Nestes tempos do Coranavírus e à guisa de comemoração do Dia do Trabalho, é preciso insistir na questão central que já há algum tempo afeta o equilíbrio das condições psicossociológicas do trabalhador nas relações cotidianas no mundo das organizações.
A luta de classes entre patrões e empregados se transferiu para o íntimo de cada trabalhador, transfere-se hoje para o interior do indivíduo como pessoa. A nova realidade transforma o trabalhador numa espécie de empregador de si mesmo. O profissional emprega o corpo e entrega a alma ao trabalho.
O fordismo já não rege a organização do trabalho. Muito menos as descobertas das ciências do comportamento. Apesar do discurso da imprescindibilidade e da importância da equipe na obtenção da excelência de resultados, nunca se praticou tanto a avaliação individual. A exacerbação do cumprimento de metas individuais de desempenho agrava e aprofunda a dissensão entre colegas, viola o princípio da solidariedade e da cooperação subjacente no trabalho, devasta ambientes sociais, exponencia o egoísmo e a competitividade predatória de um contra o outro.

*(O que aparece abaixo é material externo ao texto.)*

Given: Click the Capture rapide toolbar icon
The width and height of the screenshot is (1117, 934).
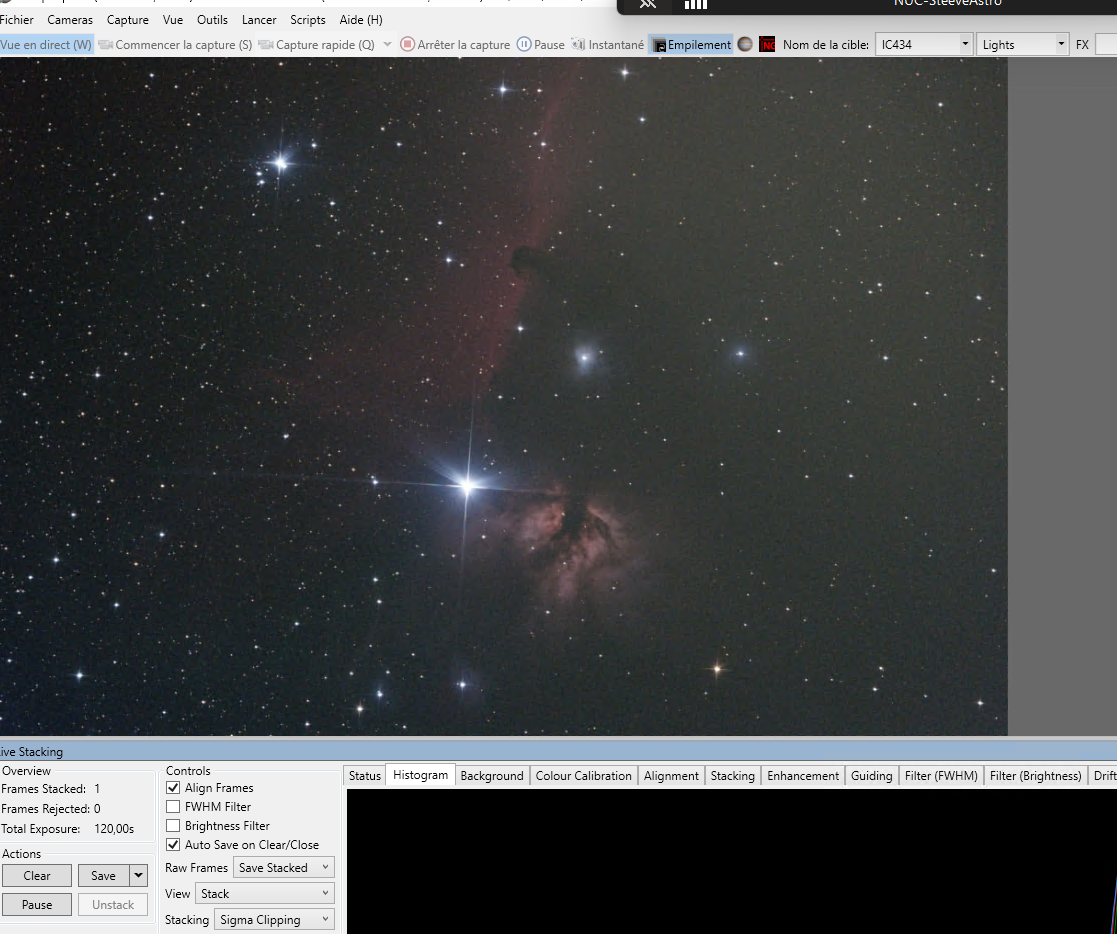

Se os trabalhadores já não tinham mais razão para se sentirem em contradição com o capital, como doutrinavam as teorias das organizações, agora fazem do assalariado o seu próprio patrão, o empregador de si mesmo, o empreendedor interno do negócio em que trabalha. Já não há mais luta de classe, os interesses intrínsecos de ambas as partes se concentram indivisos no íntimo de cada trabalhador como pessoa. Eis aí um sofisma de falsa causa. Em verdade, tanto o capital, agora travestido massivamente de capital financeiro, quanto o trabalho continuam plenamente presentes. Apenas agora o conflito entre salário e lucro, entre capital e trabalho, transbordou para um antagonismo social a ser equacionado e resolvido no interior do próprio indivíduo.
Antes, o conflito social era regulado pelas mediações sindicais entre patrões e empregados, por normas e regulamentos legais de governo, pela ação direta do Estado, principalmente pelas decisões dos tribunais de justiça. É evidente que estas condicionantes institucionais ainda subsistem, mas não mais como protagonistas exclusivos da resolução de querelas entre patrões e empregados. Agora o conflito se encontra intensamente dentro do trabalhador como pessoa.
E é exatamente a incapacidade de as pessoas administrarem esse conflito interior, que tem no suicídio e nas sequelas psicológicas do trabalho a sua válvula de escape, a solução dramática de um impasse inusitado que não vislumbra alternativas de solução ganha/ganha, se mantida a ideologia dominante de organização do trabalho prevalecente nos tempos presentes da sociedade de mercado.